Oo-Kook—which roughly translates as “cow country”—is actually an “all you can eat” Korean bbq place—and it’s a chain with locations in the San Gabriel Valley as well (so we could potentially have driven there to eat galbi-tang too). But we were not there for bbq and I cannot give you any sense of what their bbq is like. (In Koreatown the fact that a bbq place is AYCE doesn’t necessarily mean it’s dodgy.) Almost everybody in the group got galbi-tang; our boys shared one and I knew they wouldn’t finish it and so I got a bibim-bap with baby octopus and polished off their galbi-tang at the end.

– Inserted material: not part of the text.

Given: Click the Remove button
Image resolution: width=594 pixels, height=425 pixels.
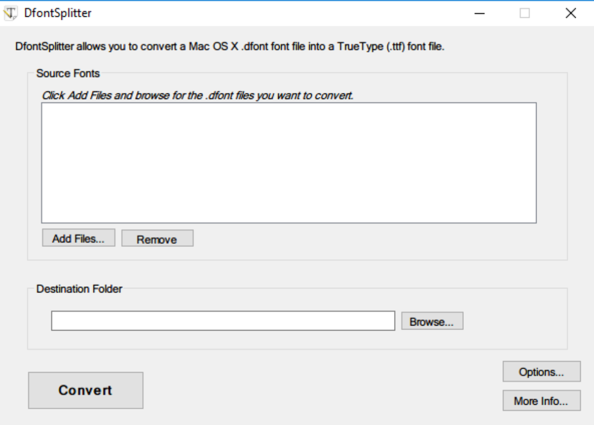Looking at the screenshot, I should (x=157, y=239).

The standard galbi-tang is old Korean person and young Indo-Korean person-approved and we quite liked it too. It’s not the best galbi-tang in Koreatown, but that’s also because no such thing exists. My bibim-bap was very good. The missus got the spicy galbi-tang and I think she regretted the choice a bit—the spice took away more than it brought to the table. The banchan was standard issue and pretty decent (I particularly liked their radish kimchi).

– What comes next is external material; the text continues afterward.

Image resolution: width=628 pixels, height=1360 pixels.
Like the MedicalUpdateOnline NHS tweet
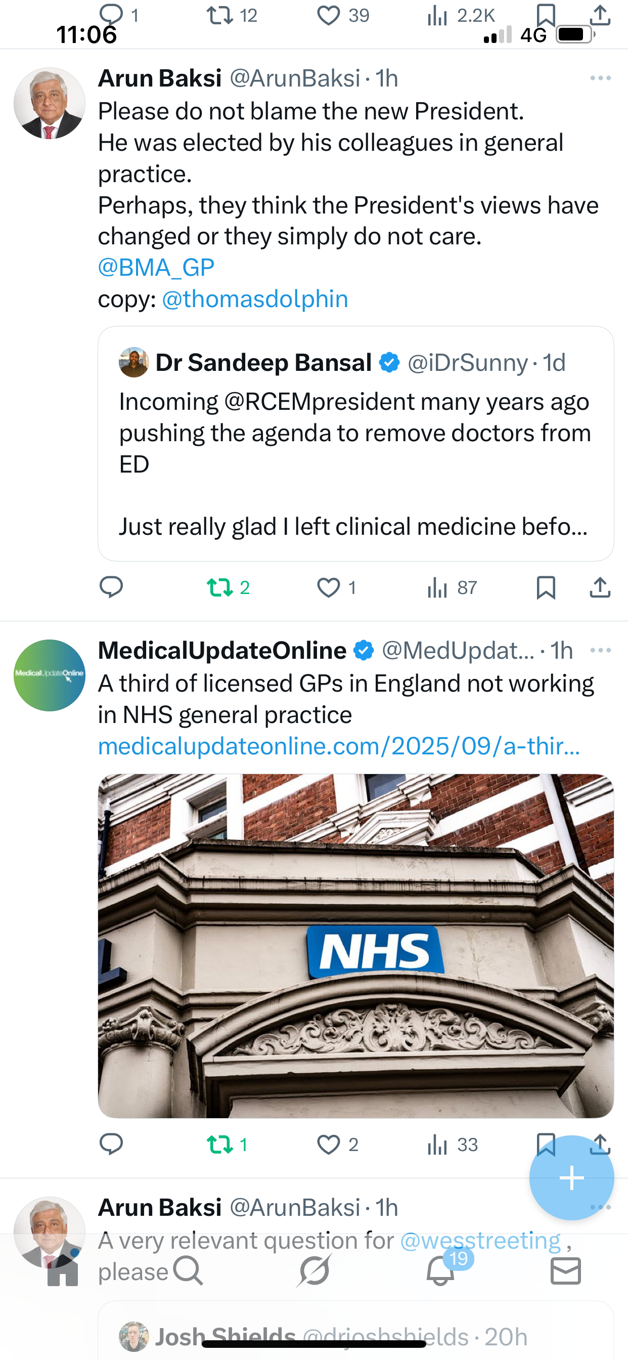point(328,1144)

For pictures of the restaurant and the food launch the slideshow below. Scroll down for thoughts on service and value and to find out what’s coming next from my remaining Los Angeles food reports from this trip.
Oh yes, the restaurant is attractive enough (we were at the location on 8th St.). It has two levels, I think: we were on the ground floor and I don’t know what the other looks like. It’s also busy: we had to wait about 20 minutes for a table. It’s true we were a large group but there were plenty of smaller groups waiting as we left (this was at lunch on a Saturday).

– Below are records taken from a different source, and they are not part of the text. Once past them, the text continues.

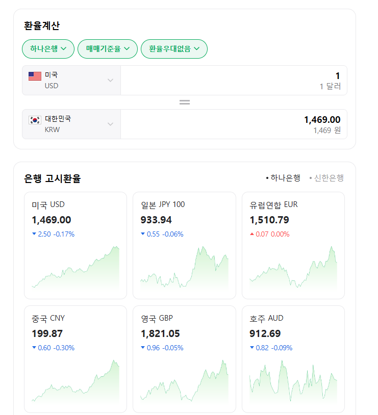Image resolution: width=378 pixels, height=415 pixels.
Task: Click the equals swap icon between currencies
Action: pos(185,102)
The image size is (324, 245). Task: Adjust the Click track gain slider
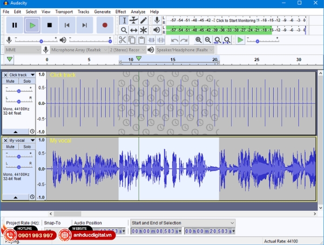[x=18, y=90]
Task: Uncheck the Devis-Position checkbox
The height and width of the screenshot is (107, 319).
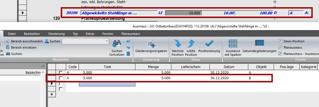Action: click(x=280, y=41)
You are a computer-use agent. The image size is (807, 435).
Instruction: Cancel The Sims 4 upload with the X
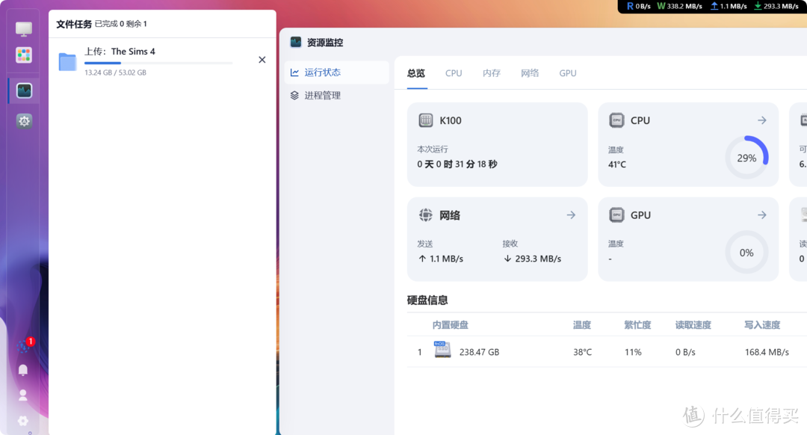click(262, 59)
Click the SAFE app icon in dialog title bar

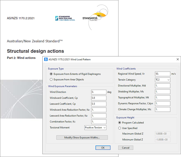[x=46, y=59]
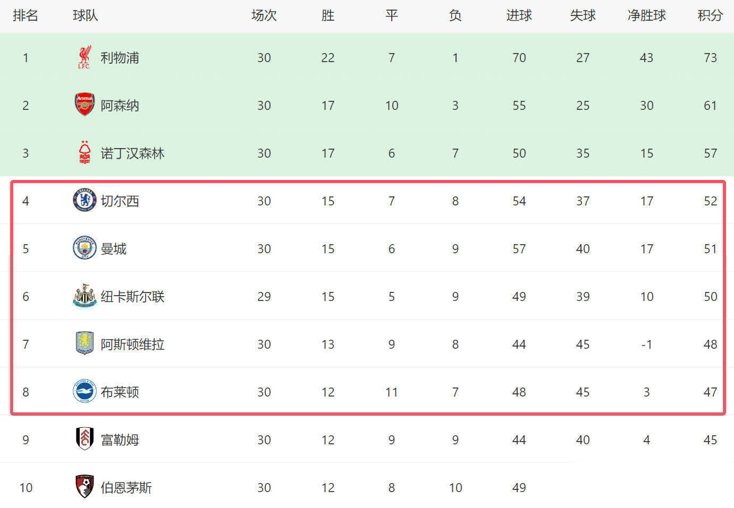Sort by the 进球 column header
This screenshot has width=734, height=508.
coord(519,15)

While I wasn’t able to head off the older people’s hijacking of the lunch plan, I was able to outmaneuver them for the check and so I can tell you that all of this came to $160 with tax and tip or about $18/head (counting our boys as one eater). Not bad at all for the quality and quantity (portions are large), and I’d kill to be able to pay that much for galbi-tang or bibim-bap of that quality in the Twin Cities metro. It’s cheaper at weekday lunch (and I think the AYCE bbq is in the region of $25/head). Should you go eat there? Well, if visiting L.A I’d say there’s better and more interesting Korean to be had. If I lived there on the other hand—and as close to it as my mother-in-law does—I’d be happy to stop by for a quick meal any time.